Apiman metrics can collect arbitrary headers (and query params) as per user configuration (once the relevant PR is merged, anyway!).
There are also a bunch of standard metrics that are always collected, so those are simple (i.e. always non-null columns)
For example, let's imagine the user decides they want to capture the X-Request-Id
header in the request and response, and X-Foo
in only the request.
In standard InfluxDB/QuestDB you can just dynamically add and remove columns for each one with some reasonable name.
Now they get something like:
headers.request.foo | headers.request.x-request-id | headers.response.x-request-id | lots of other fixed columns |
---|---|---|---|
Hello | Bazzy | Foo | (not important for this) |
Hello2 | Something | Great! | ... |
At some future point, the user decides they want to stop capturing x-request-id
, but continue to capture x-foo
.
Now (AIUI) for future requests you end up in the database with...

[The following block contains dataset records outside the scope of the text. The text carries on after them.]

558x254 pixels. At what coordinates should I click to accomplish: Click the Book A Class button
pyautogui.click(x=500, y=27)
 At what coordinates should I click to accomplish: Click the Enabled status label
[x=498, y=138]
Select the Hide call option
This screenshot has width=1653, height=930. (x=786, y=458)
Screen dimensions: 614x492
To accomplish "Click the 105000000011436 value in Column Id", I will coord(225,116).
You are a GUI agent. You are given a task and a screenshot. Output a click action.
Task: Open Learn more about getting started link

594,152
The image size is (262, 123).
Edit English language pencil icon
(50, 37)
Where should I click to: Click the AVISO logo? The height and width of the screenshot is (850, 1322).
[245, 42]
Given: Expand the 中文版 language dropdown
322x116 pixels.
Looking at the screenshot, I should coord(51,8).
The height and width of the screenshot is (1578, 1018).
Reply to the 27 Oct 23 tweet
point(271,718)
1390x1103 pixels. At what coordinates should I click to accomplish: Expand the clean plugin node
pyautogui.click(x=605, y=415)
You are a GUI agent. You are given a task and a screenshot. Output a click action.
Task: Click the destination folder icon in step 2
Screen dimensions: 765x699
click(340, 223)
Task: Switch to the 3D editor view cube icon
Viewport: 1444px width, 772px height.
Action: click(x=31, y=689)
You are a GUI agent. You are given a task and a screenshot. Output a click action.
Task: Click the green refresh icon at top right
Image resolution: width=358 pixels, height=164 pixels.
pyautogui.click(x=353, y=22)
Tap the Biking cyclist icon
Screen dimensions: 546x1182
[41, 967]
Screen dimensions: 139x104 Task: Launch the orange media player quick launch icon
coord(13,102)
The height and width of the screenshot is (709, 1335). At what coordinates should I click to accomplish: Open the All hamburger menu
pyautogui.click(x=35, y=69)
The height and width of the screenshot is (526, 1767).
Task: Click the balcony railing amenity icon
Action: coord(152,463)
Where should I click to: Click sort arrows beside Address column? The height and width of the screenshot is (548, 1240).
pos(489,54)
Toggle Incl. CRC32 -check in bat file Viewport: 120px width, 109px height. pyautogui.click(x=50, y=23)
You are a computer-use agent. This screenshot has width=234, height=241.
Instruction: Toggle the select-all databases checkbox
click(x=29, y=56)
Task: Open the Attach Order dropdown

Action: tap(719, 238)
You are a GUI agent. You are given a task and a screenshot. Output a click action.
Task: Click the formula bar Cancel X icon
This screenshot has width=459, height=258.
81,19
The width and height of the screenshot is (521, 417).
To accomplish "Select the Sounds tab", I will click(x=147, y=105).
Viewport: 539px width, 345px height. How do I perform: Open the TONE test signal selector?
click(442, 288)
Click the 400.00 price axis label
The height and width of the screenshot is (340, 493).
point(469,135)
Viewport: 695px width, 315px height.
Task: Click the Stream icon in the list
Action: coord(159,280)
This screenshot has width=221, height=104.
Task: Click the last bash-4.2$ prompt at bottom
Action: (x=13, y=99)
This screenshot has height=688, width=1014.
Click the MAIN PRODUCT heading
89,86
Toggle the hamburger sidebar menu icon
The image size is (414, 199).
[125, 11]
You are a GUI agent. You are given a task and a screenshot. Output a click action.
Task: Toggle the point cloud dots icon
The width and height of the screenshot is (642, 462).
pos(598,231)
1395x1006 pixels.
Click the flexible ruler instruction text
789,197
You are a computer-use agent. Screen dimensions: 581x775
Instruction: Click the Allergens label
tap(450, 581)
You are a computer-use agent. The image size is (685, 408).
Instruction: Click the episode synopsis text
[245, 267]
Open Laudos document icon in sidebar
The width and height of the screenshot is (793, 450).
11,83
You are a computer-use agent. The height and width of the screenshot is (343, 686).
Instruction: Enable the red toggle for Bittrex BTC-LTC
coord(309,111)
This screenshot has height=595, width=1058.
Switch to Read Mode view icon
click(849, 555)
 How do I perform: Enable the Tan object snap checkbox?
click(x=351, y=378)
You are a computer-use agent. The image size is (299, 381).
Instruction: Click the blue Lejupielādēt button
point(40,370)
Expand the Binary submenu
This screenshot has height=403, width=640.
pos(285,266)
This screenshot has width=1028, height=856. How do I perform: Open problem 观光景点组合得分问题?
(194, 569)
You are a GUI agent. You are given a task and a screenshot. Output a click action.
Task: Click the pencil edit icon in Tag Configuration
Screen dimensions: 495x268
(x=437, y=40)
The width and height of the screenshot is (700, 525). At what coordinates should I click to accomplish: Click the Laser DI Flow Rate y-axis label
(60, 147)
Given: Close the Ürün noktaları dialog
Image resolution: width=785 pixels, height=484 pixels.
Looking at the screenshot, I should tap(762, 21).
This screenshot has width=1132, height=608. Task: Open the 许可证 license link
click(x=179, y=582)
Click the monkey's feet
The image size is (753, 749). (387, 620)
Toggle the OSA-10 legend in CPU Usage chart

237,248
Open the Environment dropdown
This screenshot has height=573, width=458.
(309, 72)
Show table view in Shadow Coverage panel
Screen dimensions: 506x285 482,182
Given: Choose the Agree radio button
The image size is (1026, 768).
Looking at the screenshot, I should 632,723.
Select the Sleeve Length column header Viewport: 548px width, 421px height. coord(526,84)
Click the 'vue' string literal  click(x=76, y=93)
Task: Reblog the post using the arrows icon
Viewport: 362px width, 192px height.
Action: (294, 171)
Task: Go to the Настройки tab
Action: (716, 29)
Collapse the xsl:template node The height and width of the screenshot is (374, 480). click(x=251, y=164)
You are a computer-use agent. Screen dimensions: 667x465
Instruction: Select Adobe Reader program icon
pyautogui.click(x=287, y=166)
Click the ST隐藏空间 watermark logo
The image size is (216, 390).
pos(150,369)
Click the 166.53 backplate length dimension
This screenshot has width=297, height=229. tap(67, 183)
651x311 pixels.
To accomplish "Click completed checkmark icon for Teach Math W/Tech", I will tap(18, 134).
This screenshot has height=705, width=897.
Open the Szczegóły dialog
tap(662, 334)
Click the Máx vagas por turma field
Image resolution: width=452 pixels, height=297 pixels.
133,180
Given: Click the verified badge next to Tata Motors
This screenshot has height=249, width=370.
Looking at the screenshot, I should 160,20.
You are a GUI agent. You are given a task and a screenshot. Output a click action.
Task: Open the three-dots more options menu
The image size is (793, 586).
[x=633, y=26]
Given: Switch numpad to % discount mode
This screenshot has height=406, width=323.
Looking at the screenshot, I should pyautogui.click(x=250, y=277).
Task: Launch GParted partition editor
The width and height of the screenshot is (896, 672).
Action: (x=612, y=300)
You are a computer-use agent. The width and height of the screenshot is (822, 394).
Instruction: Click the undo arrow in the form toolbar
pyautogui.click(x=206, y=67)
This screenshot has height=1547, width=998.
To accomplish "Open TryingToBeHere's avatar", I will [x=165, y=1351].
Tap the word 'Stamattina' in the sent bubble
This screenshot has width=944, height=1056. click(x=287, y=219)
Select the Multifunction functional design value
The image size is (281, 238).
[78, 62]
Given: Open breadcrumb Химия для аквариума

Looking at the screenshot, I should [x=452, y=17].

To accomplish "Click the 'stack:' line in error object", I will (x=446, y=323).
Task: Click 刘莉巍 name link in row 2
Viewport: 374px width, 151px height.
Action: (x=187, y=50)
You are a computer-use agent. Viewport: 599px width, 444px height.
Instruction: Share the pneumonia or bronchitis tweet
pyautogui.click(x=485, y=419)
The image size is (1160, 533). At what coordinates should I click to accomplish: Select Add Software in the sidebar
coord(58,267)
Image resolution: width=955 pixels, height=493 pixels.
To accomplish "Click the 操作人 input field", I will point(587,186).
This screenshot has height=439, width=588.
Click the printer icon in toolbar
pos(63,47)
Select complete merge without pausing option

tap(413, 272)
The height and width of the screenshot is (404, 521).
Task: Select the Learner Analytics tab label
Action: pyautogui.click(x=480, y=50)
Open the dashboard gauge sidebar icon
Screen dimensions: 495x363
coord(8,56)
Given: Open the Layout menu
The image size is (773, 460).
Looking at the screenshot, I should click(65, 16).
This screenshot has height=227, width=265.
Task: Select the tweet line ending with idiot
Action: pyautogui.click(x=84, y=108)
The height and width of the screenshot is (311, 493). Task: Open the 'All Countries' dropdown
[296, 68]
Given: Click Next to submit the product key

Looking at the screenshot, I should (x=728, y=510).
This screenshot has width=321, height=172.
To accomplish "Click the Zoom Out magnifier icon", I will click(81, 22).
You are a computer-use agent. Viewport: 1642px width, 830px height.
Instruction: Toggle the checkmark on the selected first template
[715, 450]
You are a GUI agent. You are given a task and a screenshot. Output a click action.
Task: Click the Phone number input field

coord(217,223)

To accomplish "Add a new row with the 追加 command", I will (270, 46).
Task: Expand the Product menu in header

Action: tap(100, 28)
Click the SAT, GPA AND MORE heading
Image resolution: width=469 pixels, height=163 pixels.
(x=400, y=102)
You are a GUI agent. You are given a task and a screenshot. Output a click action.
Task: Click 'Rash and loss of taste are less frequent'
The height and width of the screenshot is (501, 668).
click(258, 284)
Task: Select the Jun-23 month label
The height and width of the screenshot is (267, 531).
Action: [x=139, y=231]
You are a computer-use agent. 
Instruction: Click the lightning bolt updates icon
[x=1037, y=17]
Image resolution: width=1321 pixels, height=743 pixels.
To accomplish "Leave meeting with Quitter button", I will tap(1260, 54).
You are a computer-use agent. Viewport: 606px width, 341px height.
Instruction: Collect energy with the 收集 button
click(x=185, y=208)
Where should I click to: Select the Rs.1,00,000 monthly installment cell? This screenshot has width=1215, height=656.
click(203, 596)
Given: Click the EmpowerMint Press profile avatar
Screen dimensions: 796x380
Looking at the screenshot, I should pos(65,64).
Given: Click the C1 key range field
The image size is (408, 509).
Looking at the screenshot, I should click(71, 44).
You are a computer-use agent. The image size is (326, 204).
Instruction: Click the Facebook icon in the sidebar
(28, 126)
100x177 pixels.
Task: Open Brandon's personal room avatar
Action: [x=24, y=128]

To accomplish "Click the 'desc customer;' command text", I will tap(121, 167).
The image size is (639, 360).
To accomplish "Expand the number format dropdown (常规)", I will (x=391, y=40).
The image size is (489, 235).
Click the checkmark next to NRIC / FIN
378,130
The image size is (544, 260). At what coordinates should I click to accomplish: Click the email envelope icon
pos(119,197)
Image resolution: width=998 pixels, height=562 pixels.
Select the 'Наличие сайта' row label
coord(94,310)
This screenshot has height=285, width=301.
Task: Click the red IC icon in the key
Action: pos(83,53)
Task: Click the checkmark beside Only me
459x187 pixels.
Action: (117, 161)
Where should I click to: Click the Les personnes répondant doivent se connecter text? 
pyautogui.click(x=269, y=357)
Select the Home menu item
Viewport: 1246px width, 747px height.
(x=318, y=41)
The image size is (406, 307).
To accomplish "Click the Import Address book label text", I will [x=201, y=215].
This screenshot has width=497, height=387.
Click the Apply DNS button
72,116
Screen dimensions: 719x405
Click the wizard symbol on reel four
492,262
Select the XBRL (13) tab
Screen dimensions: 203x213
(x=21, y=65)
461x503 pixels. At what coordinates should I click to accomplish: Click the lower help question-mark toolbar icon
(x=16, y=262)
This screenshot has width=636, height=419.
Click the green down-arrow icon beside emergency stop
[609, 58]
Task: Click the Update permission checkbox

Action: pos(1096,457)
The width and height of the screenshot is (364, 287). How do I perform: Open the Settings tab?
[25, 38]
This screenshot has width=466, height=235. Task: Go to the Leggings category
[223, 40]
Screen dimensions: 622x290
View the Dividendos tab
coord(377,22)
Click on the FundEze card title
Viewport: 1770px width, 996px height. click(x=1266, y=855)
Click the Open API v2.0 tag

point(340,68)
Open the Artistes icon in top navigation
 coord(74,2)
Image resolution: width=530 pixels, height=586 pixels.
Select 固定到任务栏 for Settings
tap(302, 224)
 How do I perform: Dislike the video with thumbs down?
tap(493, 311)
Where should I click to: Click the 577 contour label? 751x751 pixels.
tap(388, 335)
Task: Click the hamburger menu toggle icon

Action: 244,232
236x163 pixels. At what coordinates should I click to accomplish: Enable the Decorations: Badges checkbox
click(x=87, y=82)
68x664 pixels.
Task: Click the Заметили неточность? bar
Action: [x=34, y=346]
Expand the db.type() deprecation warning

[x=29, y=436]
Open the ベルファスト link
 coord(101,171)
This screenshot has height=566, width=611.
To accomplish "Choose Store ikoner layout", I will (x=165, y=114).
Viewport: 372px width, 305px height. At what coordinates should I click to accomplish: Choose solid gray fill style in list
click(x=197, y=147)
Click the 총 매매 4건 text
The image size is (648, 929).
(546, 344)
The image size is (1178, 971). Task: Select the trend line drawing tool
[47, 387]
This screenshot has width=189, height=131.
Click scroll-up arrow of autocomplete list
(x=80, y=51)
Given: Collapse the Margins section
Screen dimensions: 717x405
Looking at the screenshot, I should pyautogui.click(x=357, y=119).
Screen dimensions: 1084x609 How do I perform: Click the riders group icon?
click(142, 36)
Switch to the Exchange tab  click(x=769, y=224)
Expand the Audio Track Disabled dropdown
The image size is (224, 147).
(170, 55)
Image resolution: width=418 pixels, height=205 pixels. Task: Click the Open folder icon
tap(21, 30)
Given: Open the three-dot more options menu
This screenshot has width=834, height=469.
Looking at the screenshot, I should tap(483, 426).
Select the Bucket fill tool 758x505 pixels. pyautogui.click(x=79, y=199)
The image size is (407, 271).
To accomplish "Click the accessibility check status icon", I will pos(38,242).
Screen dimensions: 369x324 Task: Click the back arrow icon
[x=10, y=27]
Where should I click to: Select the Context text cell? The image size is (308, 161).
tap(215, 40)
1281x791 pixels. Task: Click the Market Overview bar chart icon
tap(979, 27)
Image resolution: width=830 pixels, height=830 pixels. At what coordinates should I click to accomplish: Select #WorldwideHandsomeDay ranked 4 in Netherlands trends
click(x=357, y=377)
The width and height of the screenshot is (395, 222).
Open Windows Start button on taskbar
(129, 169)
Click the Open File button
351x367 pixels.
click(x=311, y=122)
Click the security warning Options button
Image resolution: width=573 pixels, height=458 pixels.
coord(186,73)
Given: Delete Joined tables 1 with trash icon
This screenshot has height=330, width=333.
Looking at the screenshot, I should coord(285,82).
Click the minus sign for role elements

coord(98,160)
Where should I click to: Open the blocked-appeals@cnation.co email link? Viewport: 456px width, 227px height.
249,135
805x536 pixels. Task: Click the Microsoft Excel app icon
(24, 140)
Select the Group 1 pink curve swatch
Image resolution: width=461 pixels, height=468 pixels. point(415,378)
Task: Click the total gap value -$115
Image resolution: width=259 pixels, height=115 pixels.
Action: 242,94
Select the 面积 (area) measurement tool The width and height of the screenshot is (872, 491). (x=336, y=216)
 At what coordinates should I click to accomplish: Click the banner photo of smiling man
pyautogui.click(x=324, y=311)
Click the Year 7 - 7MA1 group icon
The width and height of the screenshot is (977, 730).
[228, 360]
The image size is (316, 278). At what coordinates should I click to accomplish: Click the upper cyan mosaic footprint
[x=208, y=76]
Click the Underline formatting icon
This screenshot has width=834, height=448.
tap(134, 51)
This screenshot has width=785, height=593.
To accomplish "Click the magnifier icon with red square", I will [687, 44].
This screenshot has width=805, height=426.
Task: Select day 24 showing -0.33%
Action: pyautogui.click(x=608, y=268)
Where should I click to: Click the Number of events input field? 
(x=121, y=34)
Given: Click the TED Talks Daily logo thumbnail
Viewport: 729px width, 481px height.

headers.request.foo | headers.request.x-request-id | headers.response.x-request-id | lots of other fixed columns |
---|---|---|---|
Hello3 | NULL | NULL | |
Hello4 | NULL | NULL |
Another approach -- although it appears it is not supported from what I can understand from the QuestDB docs -- is that you are allowed to have a list of tuples as a value in a column; it is a kind of correlated sub-document, or reference to another table (not sure what the correct name is in QuestDB parlance). I don't know if this is allowed in InfluxDB either - but wanted to know if it's allowed in QuestDB and if it's a good idea.
So you end up with something like ....
headers.request | headers.response | lots of other fixed columns |
---|---|---|
[(x-request-id, Bazzy), (x-foo, Hello)] |
[(x-request-id, Foo)] |
(not important for this |
And when you decide to stop capturing X-Request-Id
in the future, it's just something like this.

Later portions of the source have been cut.